[Opening Data provided section]

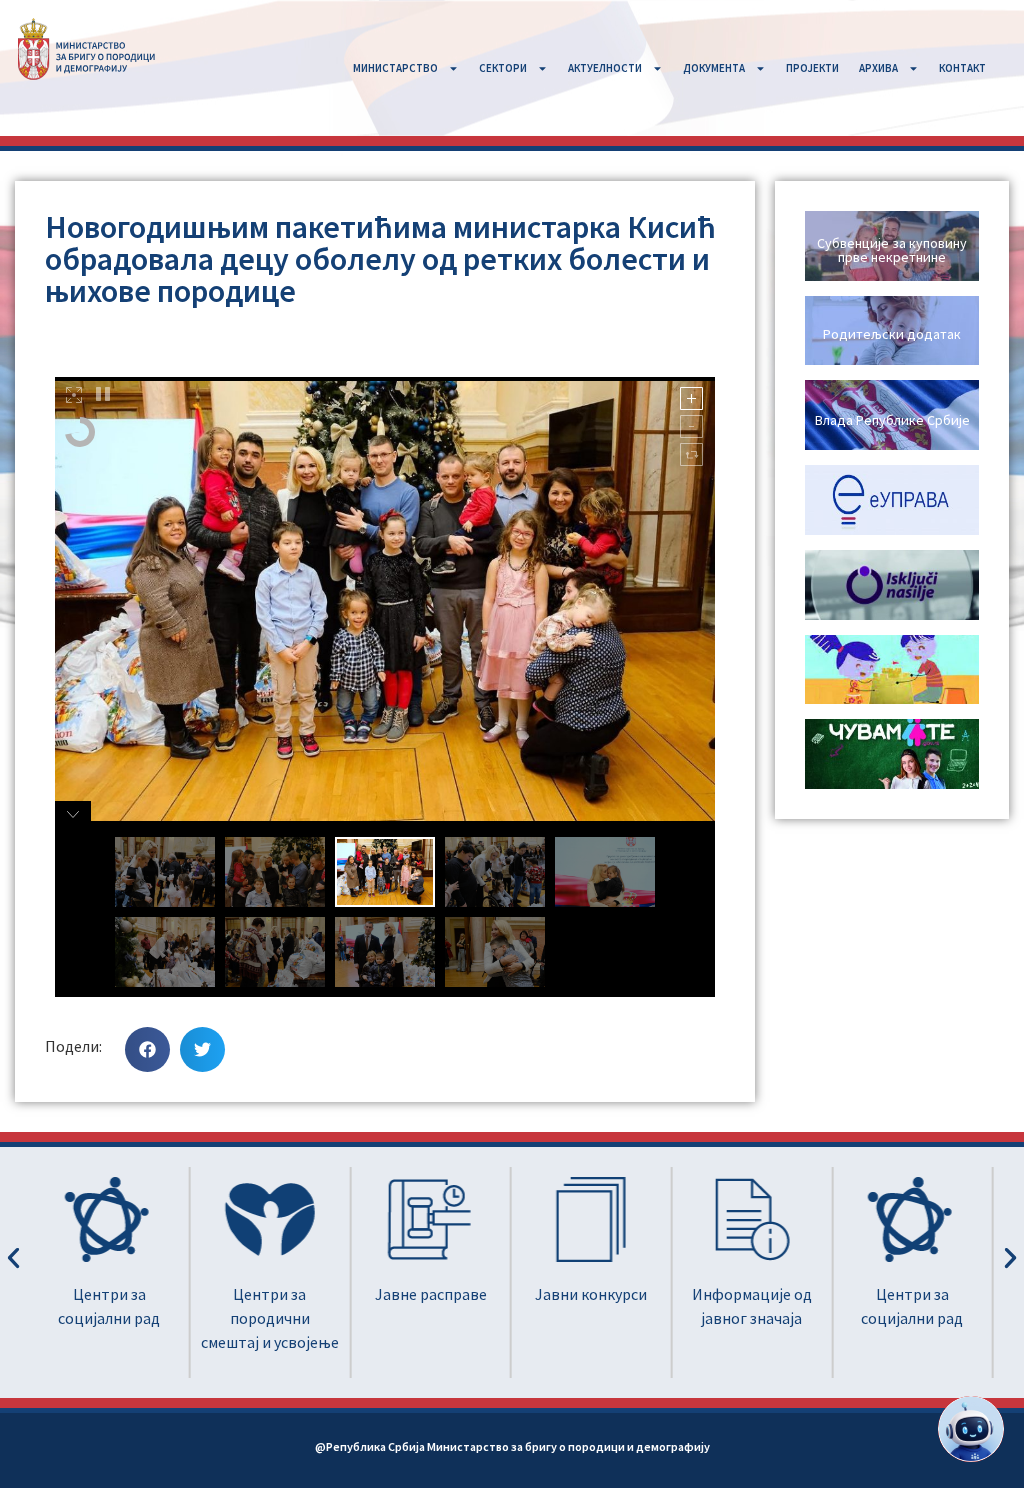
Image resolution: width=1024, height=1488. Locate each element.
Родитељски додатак (892, 334)
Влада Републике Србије (892, 420)
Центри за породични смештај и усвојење (270, 1318)
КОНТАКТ (962, 68)
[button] (147, 1049)
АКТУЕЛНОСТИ (605, 68)
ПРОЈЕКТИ (812, 68)
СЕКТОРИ (503, 68)
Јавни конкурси (591, 1294)
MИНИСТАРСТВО (395, 68)
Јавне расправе (431, 1294)
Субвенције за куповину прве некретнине (892, 250)
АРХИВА (878, 68)
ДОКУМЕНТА (714, 68)
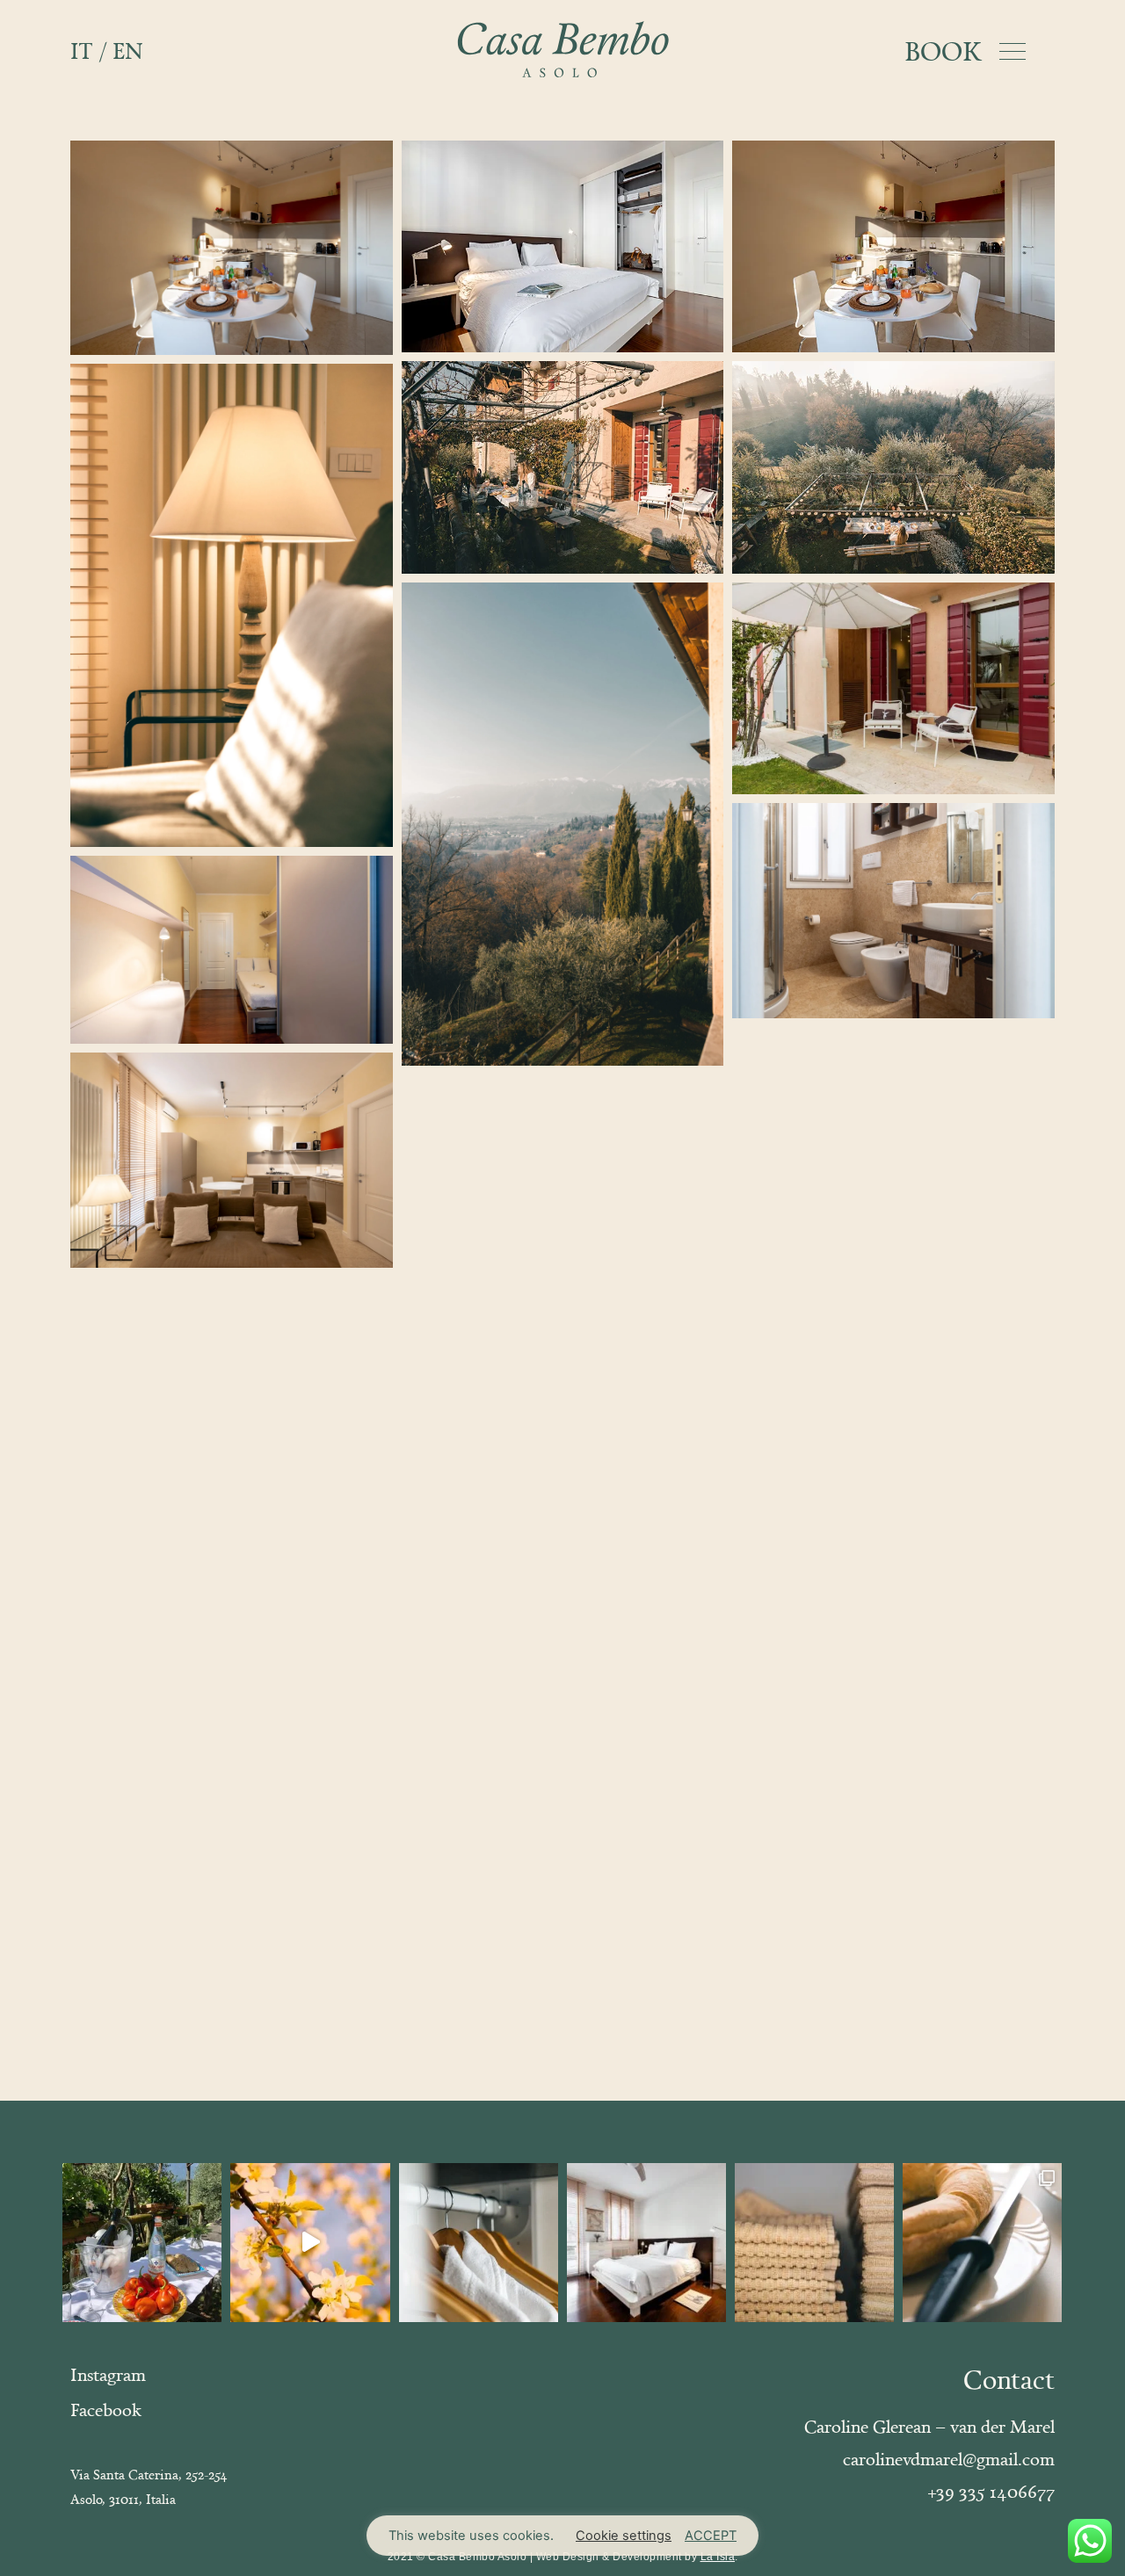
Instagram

[Closing Data provided section]

Task instructions
Your task is to give again, unchanged, the lines from the line that contains "Јавни конкурси (591, 1294)" to the end of the records. Include both end lines but no pictures.

Result of this exercise
Јавни конкурси (591, 1294)
MИНИСТАРСТВО (395, 68)
Јавне расправе (431, 1294)
Субвенције за куповину прве некретнине (892, 250)
АРХИВА (878, 68)
ДОКУМЕНТА (714, 68)
Instagram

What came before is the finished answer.